_DATA LINES_:
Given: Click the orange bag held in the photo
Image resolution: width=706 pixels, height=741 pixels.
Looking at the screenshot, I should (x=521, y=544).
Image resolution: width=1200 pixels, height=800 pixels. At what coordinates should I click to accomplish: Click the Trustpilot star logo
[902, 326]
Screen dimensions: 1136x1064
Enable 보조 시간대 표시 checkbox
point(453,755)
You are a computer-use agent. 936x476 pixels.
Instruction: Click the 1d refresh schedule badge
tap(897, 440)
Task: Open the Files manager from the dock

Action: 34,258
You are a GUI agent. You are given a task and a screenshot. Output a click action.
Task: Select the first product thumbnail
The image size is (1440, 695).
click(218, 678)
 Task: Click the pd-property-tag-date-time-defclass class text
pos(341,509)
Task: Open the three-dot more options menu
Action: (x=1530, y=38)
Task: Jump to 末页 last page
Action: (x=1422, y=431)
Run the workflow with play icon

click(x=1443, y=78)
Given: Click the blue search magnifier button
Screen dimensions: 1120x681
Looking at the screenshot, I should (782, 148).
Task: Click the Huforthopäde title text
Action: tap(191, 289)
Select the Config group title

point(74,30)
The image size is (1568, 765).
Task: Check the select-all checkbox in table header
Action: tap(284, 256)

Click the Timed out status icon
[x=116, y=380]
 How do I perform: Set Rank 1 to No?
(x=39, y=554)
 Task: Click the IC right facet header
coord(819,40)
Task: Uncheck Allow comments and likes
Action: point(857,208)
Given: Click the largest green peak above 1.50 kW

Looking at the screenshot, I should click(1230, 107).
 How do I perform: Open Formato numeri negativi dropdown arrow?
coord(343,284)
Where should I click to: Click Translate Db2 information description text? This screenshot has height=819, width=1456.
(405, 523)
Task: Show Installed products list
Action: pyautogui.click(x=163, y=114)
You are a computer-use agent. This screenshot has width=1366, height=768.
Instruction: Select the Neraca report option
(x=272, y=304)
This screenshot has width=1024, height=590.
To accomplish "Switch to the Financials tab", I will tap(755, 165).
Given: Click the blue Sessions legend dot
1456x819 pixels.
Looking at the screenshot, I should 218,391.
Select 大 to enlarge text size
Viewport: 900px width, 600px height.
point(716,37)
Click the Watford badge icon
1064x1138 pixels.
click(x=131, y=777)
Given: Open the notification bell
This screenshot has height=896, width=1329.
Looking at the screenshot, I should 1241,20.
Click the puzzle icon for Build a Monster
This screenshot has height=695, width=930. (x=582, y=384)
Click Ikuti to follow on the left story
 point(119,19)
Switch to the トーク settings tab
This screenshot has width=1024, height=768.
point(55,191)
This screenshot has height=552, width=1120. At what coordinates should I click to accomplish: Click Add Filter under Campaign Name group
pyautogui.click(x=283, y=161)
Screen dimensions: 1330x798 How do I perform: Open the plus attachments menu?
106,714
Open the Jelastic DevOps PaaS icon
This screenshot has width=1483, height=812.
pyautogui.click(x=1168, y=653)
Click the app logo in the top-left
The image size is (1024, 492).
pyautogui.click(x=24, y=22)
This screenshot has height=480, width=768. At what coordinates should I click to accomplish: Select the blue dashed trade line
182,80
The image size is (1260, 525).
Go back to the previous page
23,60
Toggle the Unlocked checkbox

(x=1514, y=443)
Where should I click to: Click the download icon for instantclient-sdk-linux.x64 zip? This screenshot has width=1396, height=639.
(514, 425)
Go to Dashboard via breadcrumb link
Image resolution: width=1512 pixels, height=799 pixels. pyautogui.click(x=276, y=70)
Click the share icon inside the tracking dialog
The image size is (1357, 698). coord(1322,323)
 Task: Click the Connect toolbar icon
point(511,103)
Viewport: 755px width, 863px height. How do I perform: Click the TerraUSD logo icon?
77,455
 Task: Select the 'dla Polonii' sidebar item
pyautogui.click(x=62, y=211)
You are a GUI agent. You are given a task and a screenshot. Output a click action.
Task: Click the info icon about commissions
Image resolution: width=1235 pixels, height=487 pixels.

_TO DO_:
Give every line of the entries above as a Markdown table with the columns Row and Line, numbering the rows in order and leaving out blank lines.

_TASK ANSWER_:
| Row | Line |
|---|---|
| 1 | Given: Click the orange bag held in the photo |
| 2 | Image resolution: width=706 pixels, height=741 pixels. |
| 3 | Looking at the screenshot, I should (x=521, y=544). |
| 4 | Image resolution: width=1200 pixels, height=800 pixels. At what coordinates should I click to accomplish: Click the Trustpilot star logo |
| 5 | [902, 326] |
| 6 | Screen dimensions: 1136x1064 |
| 7 | Enable 보조 시간대 표시 checkbox |
| 8 | point(453,755) |
| 9 | You are a computer-use agent. 936x476 pixels. |
| 10 | Instruction: Click the 1d refresh schedule badge |
| 11 | tap(897, 440) |
| 12 | Task: Open the Files manager from the dock |
| 13 | Action: 34,258 |
| 14 | You are a GUI agent. You are given a task and a screenshot. Output a click action. |
| 15 | Task: Select the first product thumbnail |
| 16 | The image size is (1440, 695). |
| 17 | click(218, 678) |
| 18 |  Task: Click the pd-property-tag-date-time-defclass class text |
| 19 | pos(341,509) |
| 20 | Task: Open the three-dot more options menu |
| 21 | Action: (x=1530, y=38) |
| 22 | Task: Jump to 末页 last page |
| 23 | Action: (x=1422, y=431) |
| 24 | Run the workflow with play icon |
| 25 | click(x=1443, y=78) |
| 26 | Given: Click the blue search magnifier button |
| 27 | Screen dimensions: 1120x681 |
| 28 | Looking at the screenshot, I should (782, 148). |
| 29 | Task: Click the Huforthopäde title text |
| 30 | Action: tap(191, 289) |
| 31 | Select the Config group title |
| 32 | point(74,30) |
| 33 | The image size is (1568, 765). |
| 34 | Task: Check the select-all checkbox in table header |
| 35 | Action: tap(284, 256) |
| 36 | Click the Timed out status icon |
| 37 | [x=116, y=380] |
| 38 |  How do I perform: Set Rank 1 to No? |
| 39 | (x=39, y=554) |
| 40 |  Task: Click the IC right facet header |
| 41 | coord(819,40) |
| 42 | Task: Uncheck Allow comments and likes |
| 43 | Action: point(857,208) |
| 44 | Given: Click the largest green peak above 1.50 kW |
| 45 | Looking at the screenshot, I should click(1230, 107). |
| 46 |  How do I perform: Open Formato numeri negativi dropdown arrow? |
| 47 | coord(343,284) |
| 48 | Where should I click to: Click Translate Db2 information description text? This screenshot has height=819, width=1456. |
| 49 | (405, 523) |
| 50 | Task: Show Installed products list |
| 51 | Action: pyautogui.click(x=163, y=114) |
| 52 | You are a computer-use agent. This screenshot has width=1366, height=768. |
| 53 | Instruction: Select the Neraca report option |
| 54 | (x=272, y=304) |
| 55 | This screenshot has width=1024, height=590. |
| 56 | To accomplish "Switch to the Financials tab", I will tap(755, 165). |
| 57 | Given: Click the blue Sessions legend dot |
| 58 | 1456x819 pixels. |
| 59 | Looking at the screenshot, I should 218,391. |
| 60 | Select 大 to enlarge text size |
| 61 | Viewport: 900px width, 600px height. |
| 62 | point(716,37) |
| 63 | Click the Watford badge icon |
| 64 | 1064x1138 pixels. |
| 65 | click(x=131, y=777) |
| 66 | Given: Open the notification bell |
| 67 | This screenshot has height=896, width=1329. |
| 68 | Looking at the screenshot, I should 1241,20. |
| 69 | Click the puzzle icon for Build a Monster |
| 70 | This screenshot has height=695, width=930. (x=582, y=384) |
| 71 | Click Ikuti to follow on the left story |
| 72 |  point(119,19) |
| 73 | Switch to the トーク settings tab |
| 74 | This screenshot has width=1024, height=768. |
| 75 | point(55,191) |
| 76 | This screenshot has height=552, width=1120. At what coordinates should I click to accomplish: Click Add Filter under Campaign Name group |
| 77 | pyautogui.click(x=283, y=161) |
| 78 | Screen dimensions: 1330x798 How do I perform: Open the plus attachments menu? |
| 79 | 106,714 |
| 80 | Open the Jelastic DevOps PaaS icon |
| 81 | This screenshot has width=1483, height=812. |
| 82 | pyautogui.click(x=1168, y=653) |
| 83 | Click the app logo in the top-left |
| 84 | The image size is (1024, 492). |
| 85 | pyautogui.click(x=24, y=22) |
| 86 | This screenshot has height=480, width=768. At what coordinates should I click to accomplish: Select the blue dashed trade line |
| 87 | 182,80 |
| 88 | The image size is (1260, 525). |
| 89 | Go back to the previous page |
| 90 | 23,60 |
| 91 | Toggle the Unlocked checkbox |
| 92 | (x=1514, y=443) |
| 93 | Where should I click to: Click the download icon for instantclient-sdk-linux.x64 zip? This screenshot has width=1396, height=639. |
| 94 | (514, 425) |
| 95 | Go to Dashboard via breadcrumb link |
| 96 | Image resolution: width=1512 pixels, height=799 pixels. pyautogui.click(x=276, y=70) |
| 97 | Click the share icon inside the tracking dialog |
| 98 | The image size is (1357, 698). coord(1322,323) |
| 99 |  Task: Click the Connect toolbar icon |
| 100 | point(511,103) |
| 101 | Viewport: 755px width, 863px height. How do I perform: Click the TerraUSD logo icon? |
| 102 | 77,455 |
| 103 |  Task: Select the 'dla Polonii' sidebar item |
| 104 | pyautogui.click(x=62, y=211) |
| 105 | You are a GUI agent. You are given a task and a screenshot. Output a click action. |
| 106 | Task: Click the info icon about commissions |
| 107 | Image resolution: width=1235 pixels, height=487 pixels. |